It's definitely due to printing the values. Notice that it also happens
in DrRacket when "show sharing in values" is selected on the Choose
Language dialog.
I'm not aware of a way to prevent the reader from creating objects with
shared structure. You can explicitly disallow use of the #0= sharing
syntax for input, but that has no impact on the object graph output by
the reader.
If you deliberately create an unshared structure (by copying), the check
passes in racket. e.g.,
:
(define shared (list (game-state p p p)))
(define unshared (list (game-state (struct-copy posn p)
(struct-copy posn p)
(struct-copy posn p))))
(check-equal? (~v shared) "(list (game-state (posn 150 100) (posn
150 100) (posn 150 100)))")
(check-equal? (~v unshared) "(list (game-state (posn 150 100) (posn
150 100) (posn 150 100)))")
:
When you substitute this in your code you get the check failure only on
the structure sharing version.
Also notice that
(check-equal? (~v shared) "(list (game-state #0=(posn 150 100) #0#
#0#))")
works consistently. The problem there is being certain your check
string exactly matches the #?# numbers as they would be printed. AFAIK,
the numbers reset to zero for each object, but with a complicated graph,
it's easy to make a mistake writing the check string.
For checking individual objects, my advice is to use check-pred.

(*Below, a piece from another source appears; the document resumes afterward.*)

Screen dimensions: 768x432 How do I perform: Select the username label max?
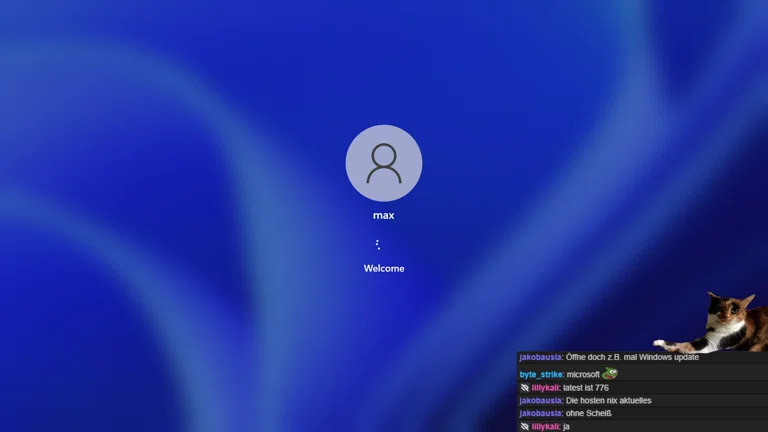coord(384,215)
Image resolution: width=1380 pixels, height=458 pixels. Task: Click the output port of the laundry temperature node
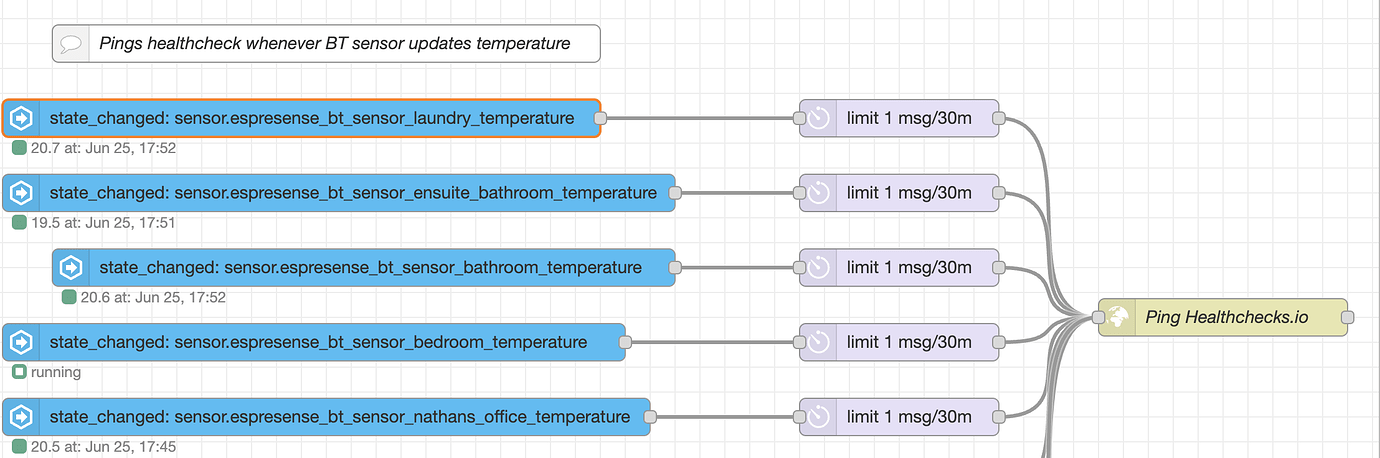coord(600,118)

Although check-equal? works with static objects, IMO it's really meant
for tests that aren't normally executed - e.g., for comparing results of
different computation methods: the fast "clever" version vs the slow
"brute force" version. MMV ... people have different ideas regarding
appropriate uses of testing.
Hope this helps,
George
On 11/27/2015 7:13 AM, Paolo Giarrusso wrote:
Here's an example showing that this test will not behave consistently in
DrRacket and Racket, because `print` won't.
Is that a bug, or is it a "bad practice (tm)" that I ever use `print` programmatically
and expect specific output? Take the question as "me learning Racket, somewhat
chaotically" :-).
(This question arose in the context of another thread, but I'd like the version
without the context).
```
#lang racket/base
(require rackunit
racket/format)
(struct posn (x y) #:transparent)
(struct game-state (speed circle target) #:transparent)
(define p (posn 150 100))
(list (game-state p p p))
; This test works in DrRacket and fails with `racket -t $ThisFile`
(check-equal? (~v (list (game-state p p p))) "(list (game-state (posn 150 100) (posn
150 100) (posn 150 100)))")
```
The `print` statement produces `(list (game-state (posn 150 100) (posn 150 100)
(posn 150 100)))` in DrRacket and `(list (game-state #0=(posn 150 100) #0#
#0#))` otherwise:
```
$ racket -t printing.rkt
(list (game-state #0=(posn 150 100) #0# #0#))
--------------------
FAILURE
actual: "(list (game-state #0=(posn 150 100) #0# #0#))"
expected: "(list (game-state (posn 150 100) (posn 150 100) (posn 150 100)))"
name: check-equal?
location:
(#<path:/Users/pgiarrusso/AeroFS/Repos/racket-playground-bluevelvet/printing.rkt>
13 0 279 112)
expression: (check-equal? (~v (list (game-state p p p))) "(list (game-state (posn
150 100) (posn 150 100) (posn 150 100)))")
Check failure
--------------------
```
I thought this boiled down to `print-graph`, but it's already false. I also
looked into `(current-print)`, thanks Benjamin Greenman's suggestion, but that
seems to only affect the REPL behavior, not print's.